自由診療とは?
■「全額自己負担」でも、将来大きな病気にかかるリスクを減らせる
自由診療とは、公的な医療保険制度が適用とならない全額自己負担の診療のことを指します。予防医療をはじめ、不妊治療(一部保険適用あり)、代替療法、美容整形、国内で未許可の医薬品を使用する場合、保険適用外の医薬品を用いる場合などに自由診療と判断されます。
歯科の場合は、歯列矯正やインプラント(一部保険適用あり)、ホワイトニング、予防歯科などが自由診療となります。また、保険診療と自由診療の併用は混合治療として原則禁止されており、どちらか一方しか選ぶことができません。
保険診療は「この病気ならこの治療法」といった決まりや制限がありますが、自由診療の場合は患者一人ひとりに合った、オーダーメイドの医療サービスが受けられます。保険制度の細かい規制や枠組みに左右されることなく対応できるので、健康意識の高い患者が受けています。
自由診療は全額自己負担であっても、予防治療ができることで、将来大きな病気にかかるリスクが少なくなります。健康で長生きするためにも、自由診療での予防治療を上手に活用していただきたいと考えています。

課題内容
自由診療についての文章によると、保険診療と自由診療の併用は原則としてどのように扱われていますか。

抽出データ
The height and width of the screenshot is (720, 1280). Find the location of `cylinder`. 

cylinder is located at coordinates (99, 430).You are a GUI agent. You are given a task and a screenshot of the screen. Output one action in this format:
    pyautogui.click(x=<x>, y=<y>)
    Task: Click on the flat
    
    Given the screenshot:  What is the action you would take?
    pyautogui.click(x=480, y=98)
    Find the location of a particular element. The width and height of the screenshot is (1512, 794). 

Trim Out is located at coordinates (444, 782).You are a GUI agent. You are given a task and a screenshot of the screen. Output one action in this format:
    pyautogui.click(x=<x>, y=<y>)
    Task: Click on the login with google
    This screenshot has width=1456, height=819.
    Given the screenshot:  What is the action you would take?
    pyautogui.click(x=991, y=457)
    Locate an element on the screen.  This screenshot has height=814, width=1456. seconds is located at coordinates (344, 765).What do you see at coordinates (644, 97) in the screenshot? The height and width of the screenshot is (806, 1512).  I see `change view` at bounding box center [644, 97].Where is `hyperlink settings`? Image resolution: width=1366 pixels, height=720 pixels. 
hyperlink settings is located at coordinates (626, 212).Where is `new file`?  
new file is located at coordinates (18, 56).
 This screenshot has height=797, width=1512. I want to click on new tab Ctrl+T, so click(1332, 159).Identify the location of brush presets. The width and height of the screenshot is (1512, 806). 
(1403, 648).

解答
混合治療として原則禁止されており、どちらか一方しか選ぶことができません。